# fitting for show



## Brink4 (Apr 29, 2013)

My daughters fair is next week and I was wandering what people use on their market wethers to fluff the hair below the knee to give it the full appearance? And where can you buy the products?


----------



## farmgirl631 (May 3, 2013)

I was wondering that also! What does it do when you fluff up the legs?


----------



## Little-Bits-N-Pieces (Apr 7, 2013)

Well I'm not sure what they use to do it, someone else will help with that. But they do it to make them look bigger boned.


----------



## Dani-1995 (Mar 11, 2011)

An adhesive spray in used. I use clear dairy adhesive and then comb up until it sticks without bending. Then use a blocking blade to shape the hair. After the show you have to use some type of adhesive removal oil to get it out or the hair might fall out. It gives the illusion of bigger bones and a lot of time a more finished pretty look


----------



## Brink4 (Apr 29, 2013)

Supplied material >>
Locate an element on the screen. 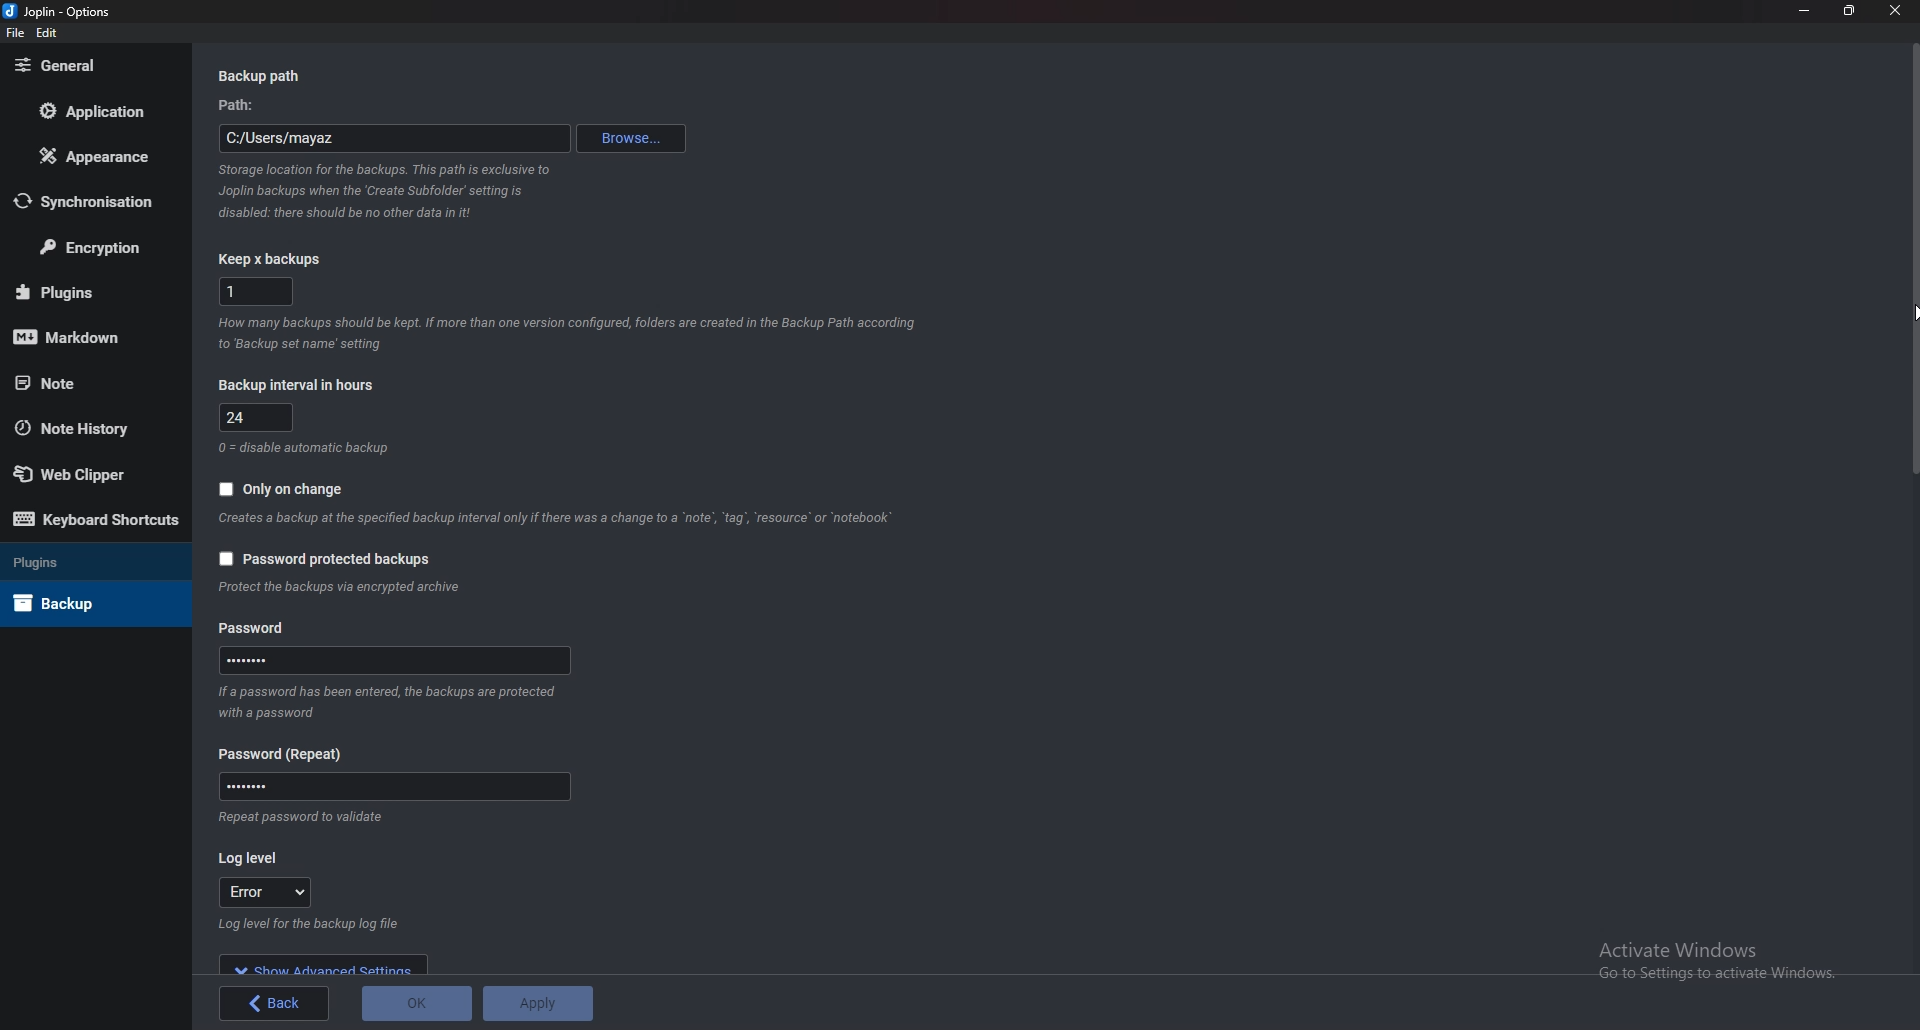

Aim of the exercise >> Decide whether each of these statements agrees with the thread on fitting for show, and answer yes or no for each, quoting the words of the thread that settle it. 1. One reply names clear dairy adhesive as a product used on the legs. 2. One reply says the fluffed legs make the animals look bigger boned. 3. The adhesive can safely be left in the hair after the show.

The result >>
1. Yes: "I use clear dairy adhesive"
2. Yes: "they do it to make them look bigger boned."
3. No: "After the show you have to use some type of adhesive removal oil to get it out or the hair might fall out."